## [What is being asked]
Top to bottom, output the entries that follow exactly.
START Entries shown
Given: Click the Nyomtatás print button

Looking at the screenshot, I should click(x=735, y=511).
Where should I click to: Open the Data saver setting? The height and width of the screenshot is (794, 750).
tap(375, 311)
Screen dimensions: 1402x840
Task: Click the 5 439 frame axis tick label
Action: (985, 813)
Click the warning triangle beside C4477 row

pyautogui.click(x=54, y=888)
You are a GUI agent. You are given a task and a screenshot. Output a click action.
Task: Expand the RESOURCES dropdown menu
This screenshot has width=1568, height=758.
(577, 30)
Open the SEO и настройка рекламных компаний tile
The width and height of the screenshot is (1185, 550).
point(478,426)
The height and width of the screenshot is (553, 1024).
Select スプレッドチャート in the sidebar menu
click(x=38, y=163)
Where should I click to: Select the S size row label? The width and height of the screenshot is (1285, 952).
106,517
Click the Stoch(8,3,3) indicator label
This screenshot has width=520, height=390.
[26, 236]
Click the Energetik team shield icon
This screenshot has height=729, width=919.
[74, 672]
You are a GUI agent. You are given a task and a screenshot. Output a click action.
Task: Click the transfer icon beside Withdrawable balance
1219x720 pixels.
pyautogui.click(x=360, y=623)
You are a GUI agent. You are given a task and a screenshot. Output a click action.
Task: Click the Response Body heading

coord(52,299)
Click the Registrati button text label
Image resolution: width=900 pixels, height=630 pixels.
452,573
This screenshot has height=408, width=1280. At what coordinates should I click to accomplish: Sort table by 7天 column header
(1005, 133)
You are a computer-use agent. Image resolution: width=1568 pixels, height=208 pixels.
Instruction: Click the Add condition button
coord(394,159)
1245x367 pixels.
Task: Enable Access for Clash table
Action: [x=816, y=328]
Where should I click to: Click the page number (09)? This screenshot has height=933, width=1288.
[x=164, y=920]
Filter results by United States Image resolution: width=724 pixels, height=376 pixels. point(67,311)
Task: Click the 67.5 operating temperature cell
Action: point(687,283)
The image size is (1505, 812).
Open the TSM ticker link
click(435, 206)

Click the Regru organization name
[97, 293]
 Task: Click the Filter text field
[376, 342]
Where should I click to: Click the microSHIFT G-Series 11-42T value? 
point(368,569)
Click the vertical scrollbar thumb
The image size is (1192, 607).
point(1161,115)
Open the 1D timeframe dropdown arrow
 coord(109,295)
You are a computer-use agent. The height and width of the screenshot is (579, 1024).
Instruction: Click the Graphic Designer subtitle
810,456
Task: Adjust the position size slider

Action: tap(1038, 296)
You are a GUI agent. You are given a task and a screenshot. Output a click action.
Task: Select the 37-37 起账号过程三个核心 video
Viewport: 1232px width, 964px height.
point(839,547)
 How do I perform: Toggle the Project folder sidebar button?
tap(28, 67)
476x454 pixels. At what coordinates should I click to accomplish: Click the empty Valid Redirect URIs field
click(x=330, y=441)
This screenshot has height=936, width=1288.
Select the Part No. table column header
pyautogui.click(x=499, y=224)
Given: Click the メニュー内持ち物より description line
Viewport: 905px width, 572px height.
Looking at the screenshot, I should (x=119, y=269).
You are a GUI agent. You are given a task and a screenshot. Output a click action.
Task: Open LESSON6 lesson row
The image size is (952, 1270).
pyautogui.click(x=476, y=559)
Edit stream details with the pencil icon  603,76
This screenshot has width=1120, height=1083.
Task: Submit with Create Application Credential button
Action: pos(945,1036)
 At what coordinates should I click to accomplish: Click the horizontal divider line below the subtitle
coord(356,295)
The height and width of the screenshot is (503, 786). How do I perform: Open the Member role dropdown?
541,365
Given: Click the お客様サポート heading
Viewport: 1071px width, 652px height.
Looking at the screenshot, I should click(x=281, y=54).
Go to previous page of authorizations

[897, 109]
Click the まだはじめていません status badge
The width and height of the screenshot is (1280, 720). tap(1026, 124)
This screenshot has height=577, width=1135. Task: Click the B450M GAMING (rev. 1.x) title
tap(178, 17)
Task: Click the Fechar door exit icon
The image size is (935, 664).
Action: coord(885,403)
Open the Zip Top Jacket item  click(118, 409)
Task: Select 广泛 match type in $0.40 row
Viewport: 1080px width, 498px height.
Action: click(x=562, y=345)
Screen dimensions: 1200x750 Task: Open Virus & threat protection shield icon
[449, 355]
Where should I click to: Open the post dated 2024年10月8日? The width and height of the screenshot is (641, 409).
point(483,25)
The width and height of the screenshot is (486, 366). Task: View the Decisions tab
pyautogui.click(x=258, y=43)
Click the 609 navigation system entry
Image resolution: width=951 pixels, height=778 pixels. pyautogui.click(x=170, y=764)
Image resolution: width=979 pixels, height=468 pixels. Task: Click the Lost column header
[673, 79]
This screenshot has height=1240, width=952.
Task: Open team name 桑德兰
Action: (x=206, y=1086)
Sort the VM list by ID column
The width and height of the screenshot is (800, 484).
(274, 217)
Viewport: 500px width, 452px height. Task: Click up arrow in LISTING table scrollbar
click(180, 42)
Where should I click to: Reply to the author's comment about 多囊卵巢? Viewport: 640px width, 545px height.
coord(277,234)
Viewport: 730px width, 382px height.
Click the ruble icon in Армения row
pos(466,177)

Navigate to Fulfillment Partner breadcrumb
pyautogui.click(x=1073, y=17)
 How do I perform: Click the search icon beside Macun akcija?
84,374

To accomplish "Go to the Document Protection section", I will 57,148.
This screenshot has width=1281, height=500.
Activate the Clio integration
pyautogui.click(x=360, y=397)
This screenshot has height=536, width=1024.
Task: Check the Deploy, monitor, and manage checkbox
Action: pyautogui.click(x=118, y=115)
END Entries shown
## [Solution to this problem]
Given: Click the Nyomtatás print button

Looking at the screenshot, I should click(x=735, y=511).
Where should I click to: Open the Data saver setting? The height and width of the screenshot is (794, 750).
tap(375, 311)
Screen dimensions: 1402x840
Task: Click the 5 439 frame axis tick label
Action: (985, 813)
Click the warning triangle beside C4477 row

pyautogui.click(x=54, y=888)
You are a GUI agent. You are given a task and a screenshot. Output a click action.
Task: Expand the RESOURCES dropdown menu
This screenshot has width=1568, height=758.
(577, 30)
Open the SEO и настройка рекламных компаний tile
The width and height of the screenshot is (1185, 550).
point(478,426)
The height and width of the screenshot is (553, 1024).
Select スプレッドチャート in the sidebar menu
click(x=38, y=163)
Where should I click to: Select the S size row label? The width and height of the screenshot is (1285, 952).
106,517
Click the Stoch(8,3,3) indicator label
This screenshot has width=520, height=390.
[26, 236]
Click the Energetik team shield icon
This screenshot has height=729, width=919.
[74, 672]
You are a GUI agent. You are given a task and a screenshot. Output a click action.
Task: Click the transfer icon beside Withdrawable balance
1219x720 pixels.
pyautogui.click(x=360, y=623)
You are a GUI agent. You are given a task and a screenshot. Output a click action.
Task: Click the Response Body heading

coord(52,299)
Click the Registrati button text label
Image resolution: width=900 pixels, height=630 pixels.
452,573
This screenshot has height=408, width=1280. At what coordinates should I click to accomplish: Sort table by 7天 column header
(1005, 133)
You are a computer-use agent. Image resolution: width=1568 pixels, height=208 pixels.
Instruction: Click the Add condition button
coord(394,159)
1245x367 pixels.
Task: Enable Access for Clash table
Action: [x=816, y=328]
Where should I click to: Click the page number (09)? This screenshot has height=933, width=1288.
[x=164, y=920]
Filter results by United States Image resolution: width=724 pixels, height=376 pixels. point(67,311)
Task: Click the 67.5 operating temperature cell
Action: point(687,283)
The image size is (1505, 812).
Open the TSM ticker link
click(435, 206)

Click the Regru organization name
[97, 293]
 Task: Click the Filter text field
[376, 342]
Where should I click to: Click the microSHIFT G-Series 11-42T value? 
point(368,569)
Click the vertical scrollbar thumb
The image size is (1192, 607).
point(1161,115)
Open the 1D timeframe dropdown arrow
 coord(109,295)
You are a computer-use agent. The height and width of the screenshot is (579, 1024).
Instruction: Click the Graphic Designer subtitle
810,456
Task: Adjust the position size slider

Action: tap(1038, 296)
You are a GUI agent. You are given a task and a screenshot. Output a click action.
Task: Select the 37-37 起账号过程三个核心 video
Viewport: 1232px width, 964px height.
point(839,547)
 How do I perform: Toggle the Project folder sidebar button?
tap(28, 67)
476x454 pixels. At what coordinates should I click to accomplish: Click the empty Valid Redirect URIs field
click(x=330, y=441)
This screenshot has height=936, width=1288.
Select the Part No. table column header
pyautogui.click(x=499, y=224)
Given: Click the メニュー内持ち物より description line
Viewport: 905px width, 572px height.
Looking at the screenshot, I should (x=119, y=269).
You are a GUI agent. You are given a task and a screenshot. Output a click action.
Task: Open LESSON6 lesson row
The image size is (952, 1270).
pyautogui.click(x=476, y=559)
Edit stream details with the pencil icon  603,76
This screenshot has width=1120, height=1083.
Task: Submit with Create Application Credential button
Action: pos(945,1036)
 At what coordinates should I click to accomplish: Click the horizontal divider line below the subtitle
coord(356,295)
The height and width of the screenshot is (503, 786). How do I perform: Open the Member role dropdown?
541,365
Given: Click the お客様サポート heading
Viewport: 1071px width, 652px height.
Looking at the screenshot, I should click(x=281, y=54).
Go to previous page of authorizations

[897, 109]
Click the まだはじめていません status badge
The width and height of the screenshot is (1280, 720). tap(1026, 124)
This screenshot has height=577, width=1135. Task: Click the B450M GAMING (rev. 1.x) title
tap(178, 17)
Task: Click the Fechar door exit icon
The image size is (935, 664).
Action: coord(885,403)
Open the Zip Top Jacket item  click(118, 409)
Task: Select 广泛 match type in $0.40 row
Viewport: 1080px width, 498px height.
Action: click(x=562, y=345)
Screen dimensions: 1200x750 Task: Open Virus & threat protection shield icon
[449, 355]
Where should I click to: Open the post dated 2024年10月8日? The width and height of the screenshot is (641, 409).
point(483,25)
The width and height of the screenshot is (486, 366). Task: View the Decisions tab
pyautogui.click(x=258, y=43)
Click the 609 navigation system entry
Image resolution: width=951 pixels, height=778 pixels. pyautogui.click(x=170, y=764)
Image resolution: width=979 pixels, height=468 pixels. Task: Click the Lost column header
[673, 79]
This screenshot has height=1240, width=952.
Task: Open team name 桑德兰
Action: (x=206, y=1086)
Sort the VM list by ID column
The width and height of the screenshot is (800, 484).
(274, 217)
Viewport: 500px width, 452px height. Task: Click up arrow in LISTING table scrollbar
click(180, 42)
Where should I click to: Reply to the author's comment about 多囊卵巢? Viewport: 640px width, 545px height.
coord(277,234)
Viewport: 730px width, 382px height.
Click the ruble icon in Армения row
pos(466,177)

Navigate to Fulfillment Partner breadcrumb
pyautogui.click(x=1073, y=17)
 How do I perform: Click the search icon beside Macun akcija?
84,374

To accomplish "Go to the Document Protection section", I will 57,148.
This screenshot has width=1281, height=500.
Activate the Clio integration
pyautogui.click(x=360, y=397)
This screenshot has height=536, width=1024.
Task: Check the Deploy, monitor, and manage checkbox
Action: pyautogui.click(x=118, y=115)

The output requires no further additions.